Up until then I'd been taught to keep meetings on agenda for a different
reason: it keeps things moving along at a decent clip. Without an agenda, most
discussions wander off into irrelevancies. With an agenda the Chair can say
"that's not what we're discussing, we're discussing X which is in the agenda.
Consider submitting it for the next meeting". Bam, you've just saved 20
minutes of chatter.

The first meeting I ever chaired lasted for about 4 or 5 hours. It was, in
practice, a social get together. The minutes reflected that we decided
basically nothing. By the end of my time in a chairman role I aimed for all
meetings to conclude in 45 minutes and I was a maniac about sticking to the
agenda. And you know what? It worked. It really worked.

------
jmspring
Before addressing eliminating meetings based on content and goal, how about
looking at the structure of the organization and management teams (in
startups) that require useless meetings?

One startup I was an early engineer for had a management team that developed a
need to have daily all hands yet still planned on weekends in the schedule. It
wasn't obvious at the start, but it crept up over time.

Miss an arbitrary deadline? Meeting. Someone in management forgot to tie their
shoe?

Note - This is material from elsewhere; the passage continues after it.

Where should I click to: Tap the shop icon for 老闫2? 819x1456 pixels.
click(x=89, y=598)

Meeting.

Sometimes there are just some people that require meetings to justify
themselves.

This particular startup eventually had an ok exit (sub 4x multiple) with only
four of the original twenty people still there. One of the main needy meeting
culprits was not one of them.

------
edent
I use a meeting ticker sometimes - one like this:
[http://tobytripp.github.io/meeting-
ticker/](http://tobytripp.github.io/meeting-ticker/)

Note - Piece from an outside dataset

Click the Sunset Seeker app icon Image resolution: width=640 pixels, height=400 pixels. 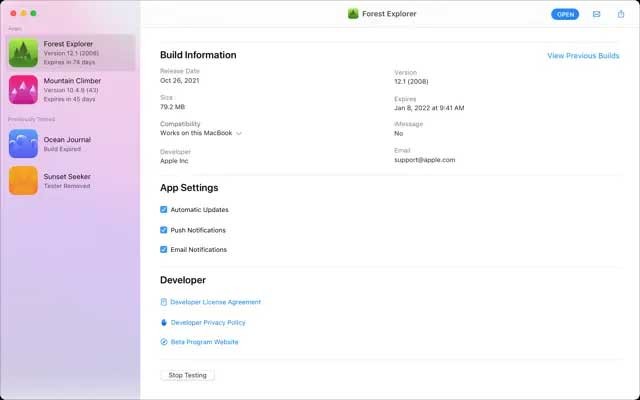[x=23, y=180]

Set a low ball hourly rate - so £50 (depending on where you are and who you're
with) so that people suspect the meeting actually costs more.

When it comes to the end of the meeting, you say "Did this meeting produce
£376.42 worth of value for the company?"

If the answer is "yes" \- you're doing something right. If the answer is "no"
\- hold a meeting to discuss how to become more productive in meetings.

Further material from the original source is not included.